* [DOCUMENT TEXT]

Reputation: 68
I managed to load historical data on data series on a large set of financial instruments, indexed by date.
I am plotting volume , price information without any issue.
What I want to achieve now is to determine if there is any big jump in dates, to see if I am missing large chunks of data.
The idea I had in mind was somehow to plot the difference in between two consecutive dates in the index and if the number is superior to 3 or 4 ( which is bigger than a week end and a bank holiday on a friday or monday ) then there is an issue.
Problem is I can figure out how do compute simply df[next day]-df[day], where df is indexed by day
Upvotes: 1
Views: 2446
Reputation: 375685
You can use the shift
Series method (note the DatetimeIndex method shifts by freq):
In [11]: rng = pd.DatetimeIndex(['20120101', '20120102', '20120106']) # DatetimeIndex like df.index
In [12]: s = pd.Series(rng) # df.index instead of rng
In [13]: s - s.shift()
Out[13]:
0 NaT
1 1 days, 00:00:00
2 4 days, 00:00:00
dtype: timedelta64[ns]
In [14]: s - s.shift() > pd.offsets.Day(3).nanos
Out[14]:
0 False
1 False
2 True
dtype: bool
Depending on what you want, perhaps you could either do any, or find the problematic values...
In [15]: (s - s.shift() > pd.offsets.Day(3).nanos).any()
Out[15]: True
In [16]: s[s - s.shift() > pd.offsets.Day(3).nanos]
Out[16]:
2 2012-01-06 00:00:00
dtype: datetime64[ns]
Or perhaps find the maximum jump (and where it is):
In [17]: (s - s.shift()).max() # it's weird this returns a Series...
Out[17]:
0 4 days, 00:00:00
dtype: timedelta64[ns]
In [18]: (s - s.shift()).idxmax()
Out[18]: 2
If you really wanted to plot this, simply plotting the difference would work:
(s - s.shift()).plot()
Upvotes: 2

* [WHAT IS BEING ASKED] Give a two-sentence summary of the forum thread above.

* [DATA LINES]
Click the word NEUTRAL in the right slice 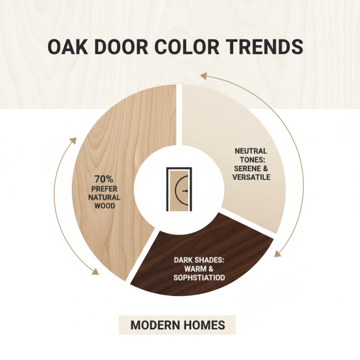point(251,151)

* [RESULT] A user with historical financial data indexed by date wants to detect large jumps between consecutive dates, treating a gap of more than 3 or 4 days as a sign of missing data. The reply suggests subtracting the shifted Series of dates from the Series itself and comparing the result to three days, then using any() or boolean indexing to check for or list the gaps, max() and idxmax() to find the largest jump and where it is, and plot() to chart the differences.